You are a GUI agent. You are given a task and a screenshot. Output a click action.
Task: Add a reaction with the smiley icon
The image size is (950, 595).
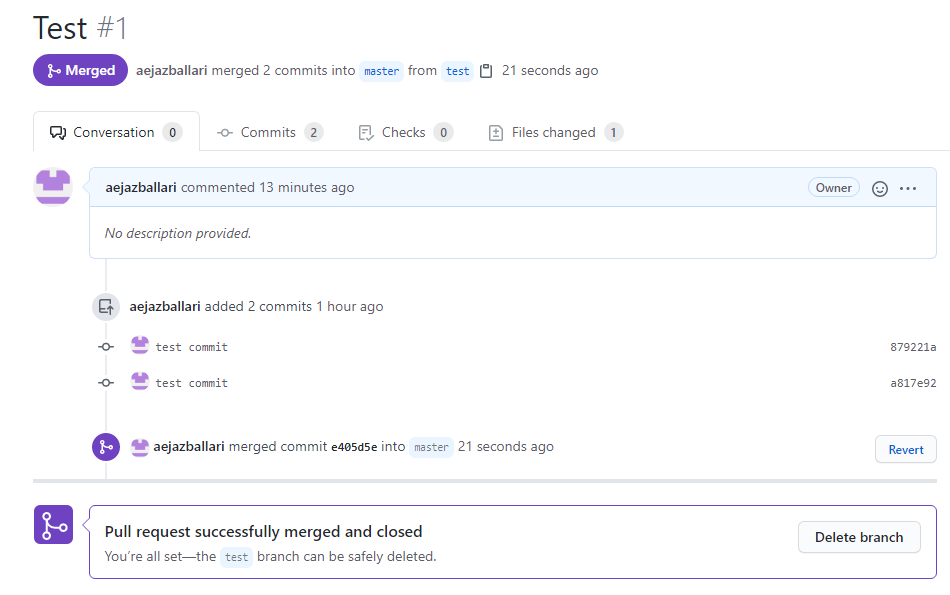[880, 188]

==

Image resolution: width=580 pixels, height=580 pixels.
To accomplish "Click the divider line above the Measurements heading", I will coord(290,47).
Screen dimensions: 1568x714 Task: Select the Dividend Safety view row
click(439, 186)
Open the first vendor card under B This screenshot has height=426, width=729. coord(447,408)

> _TASK REQUIREMENTS_:
Search the entries for the string "width" and copy each line where it occurs.

> _SOLUTION BELOW_:
Image resolution: width=580 pixels, height=580 pixels.
Open the first vendor card under B This screenshot has height=426, width=729. coord(447,408)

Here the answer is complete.